JSK : à la JS Kabylie, l’histoire d’un attaquant peut basculer en quelques semaines. Celle d’Aymen Mahious en est l’illustration parfaite. Arrivé l’été dernier dans un climat d’euphorie rarement observé en Kabylie, l’avant-centre s’est rapidement retrouvé confronté à une réalité brutale : celle d’un club où l’exigence populaire est permanente et où le moindre raté se transforme en procès public. Critiqué et sifflé après ses occasions manquées face à Al Ahly, Mahious a pourtant trouvé un soutien précieux là où il compte le plus : dans le vestiaire. Selon plusieurs échos, ses coéquipiers ont tenu à lui remonter le moral, lui rappelant qu’un passage à vide peut toucher n’importe quel buteur et qu’il finira forcément par retrouver sa confiance.
Ce réconfort n’est pas anodin. Car malgré son expérience, Mahious serait profondément affecté par les attaques répétées dont il fait l’objet ces dernières semaines. Son arrivée avait pourtant suscité une ferveur impressionnante, au point de provoquer des scènes de liesse dans plusieurs fiefs de supporters, persuadés que la JSK venait de frapper un grand coup. Il faut dire que son statut de deuxième meilleur buteur du championnat avant son départ vers l’Algérie, derrière Adil Boulbina parti au Qatar, avait nourri des attentes immenses. Dans l’histoire récente du club, peu de recrues ont été accueillies avec autant d’enthousiasme. Et au départ, malgré des prestations jugées irrégulières, une grande partie du public avait choisi de lui accorder du temps, convaincue que son instinct de buteur finirait par faire la différence.

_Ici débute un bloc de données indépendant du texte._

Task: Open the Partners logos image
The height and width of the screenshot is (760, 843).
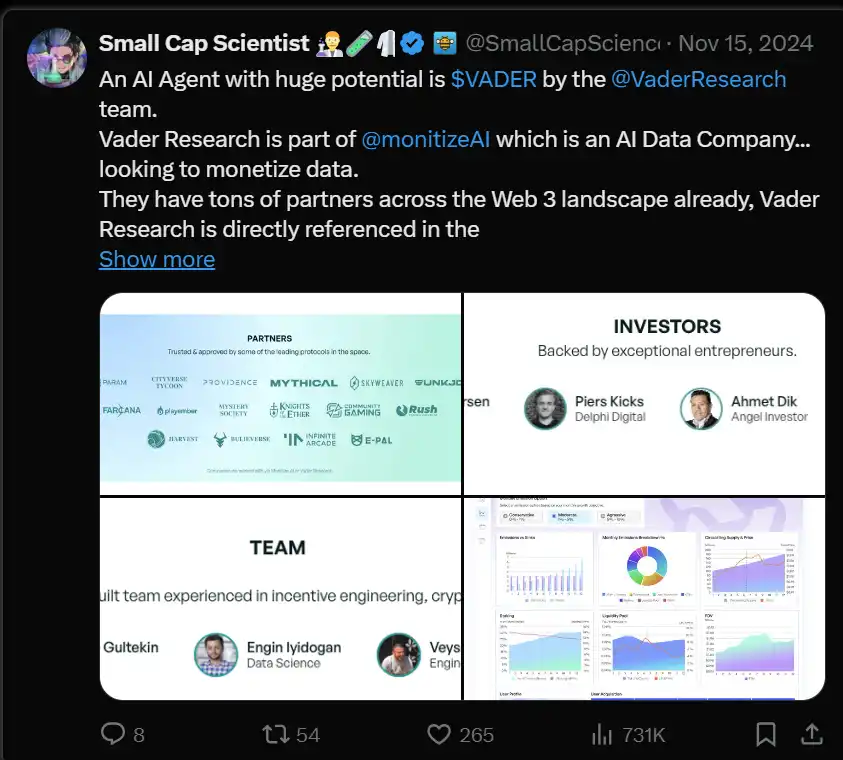Action: pos(281,393)
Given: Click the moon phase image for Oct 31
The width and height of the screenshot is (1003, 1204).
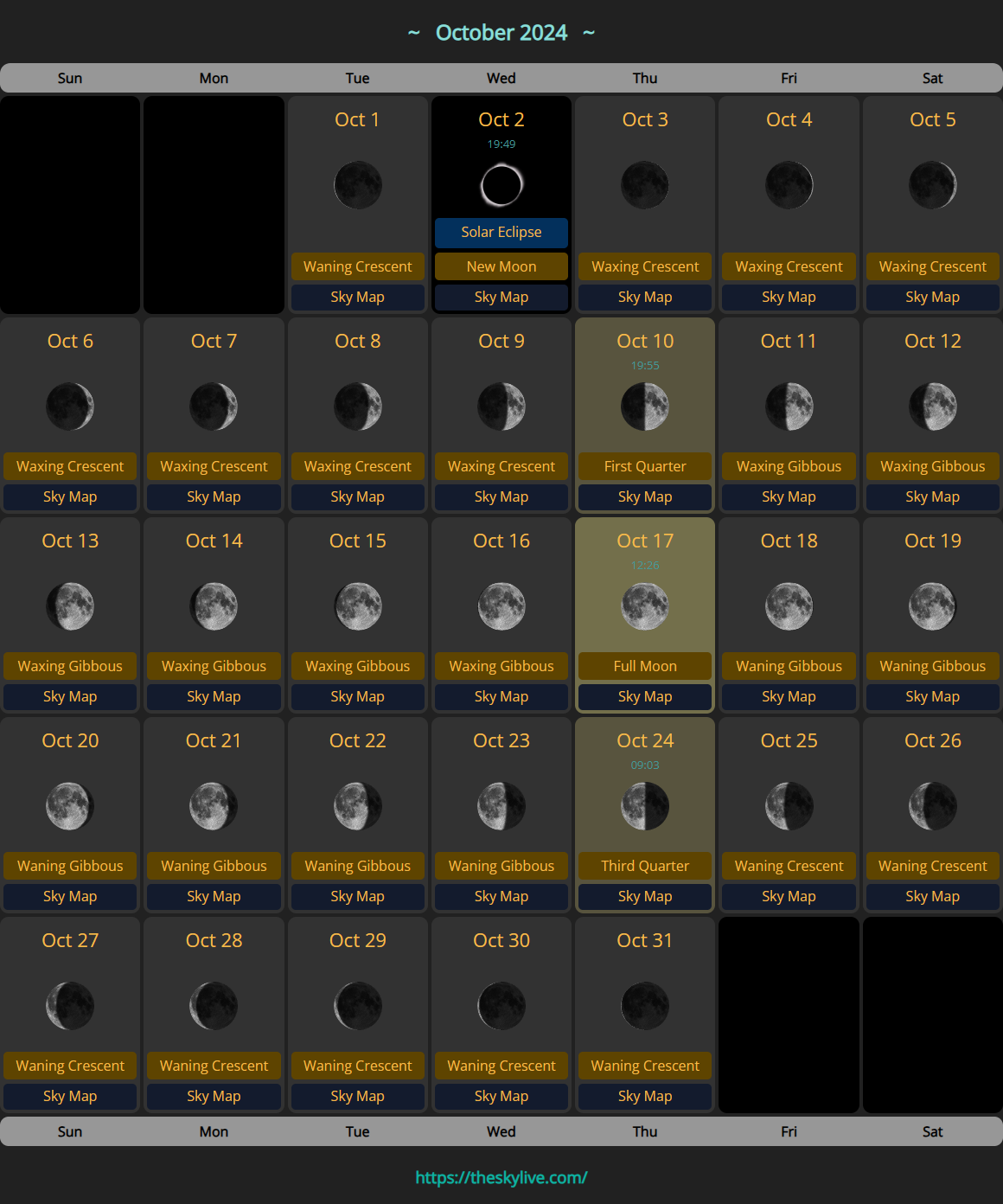Looking at the screenshot, I should point(645,1006).
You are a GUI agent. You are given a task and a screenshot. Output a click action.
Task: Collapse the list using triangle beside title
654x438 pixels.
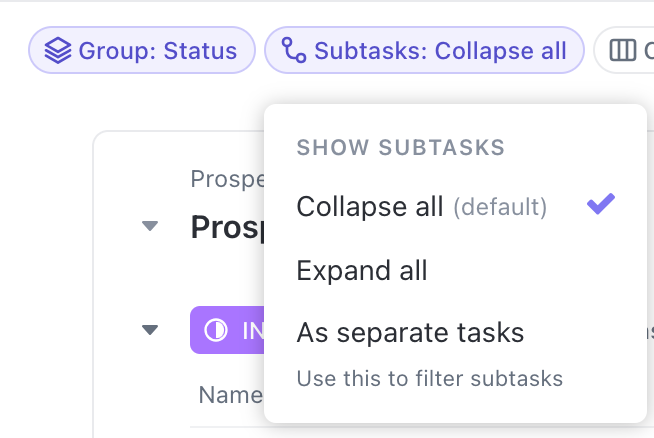(x=150, y=226)
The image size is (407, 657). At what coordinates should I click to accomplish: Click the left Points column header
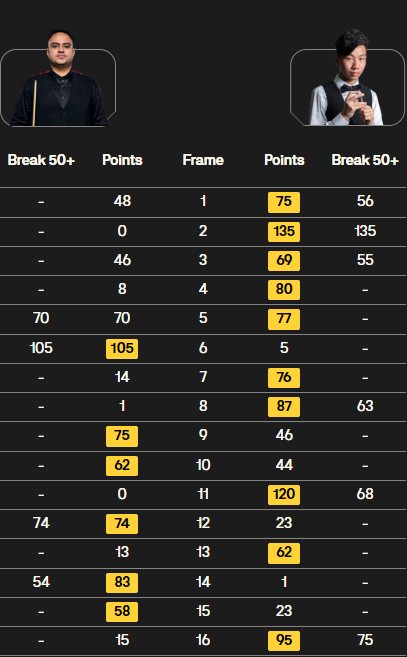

Le problème, c’est que la dynamique s’est inversée au mauvais moment. Après une période plus convaincante marquée par cinq buts en championnat et un en Coupe d’Algérie, Mahious est retombé dans une longue période de disette. Il a dû attendre la dernière rencontre de la phase aller pour retrouver le chemin des filets face au CR Belouizdad, son ancien club, un but précieux qui avait relancé les Canaris dans la course aux places africaines. Mais en Ligue des champions, son bilan est devenu difficile à défendre : zéro but en neuf matchs, dont quatre lors des tours préliminaires et cinq en phase de groupes. Une statistique lourde, qui a alimenté une vague de critiques de plus en plus virulentes, notamment après ses occasions manquées lors des confrontations face à l’AS FAR et Al Ahly.
Cette pression a parfois franchi les limites. Le joueur aurait même été aperçu en larmes lors d’un match de championnat, incapable de supporter certaines insultes visant sa mère décédée l’année précédente. Un épisode qui révèle l’impact psychologique que peut avoir la violence des tribunes. Malgré tout, en interne, le discours reste clair : Mahious est encore considéré comme une pièce importante du dispositif de Josef Zinnbauer, qui continue de le protéger et de le motiver. Éliminée de la Coupe d’Algérie et de la Ligue des champions, la JSK n’a désormais plus que le championnat pour sauver sa saison. Et Mahious, lui, n’a plus le choix : il doit redevenir le buteur attendu, celui qui était venu pour faire basculer les matchs… et ramener le club vers les titres.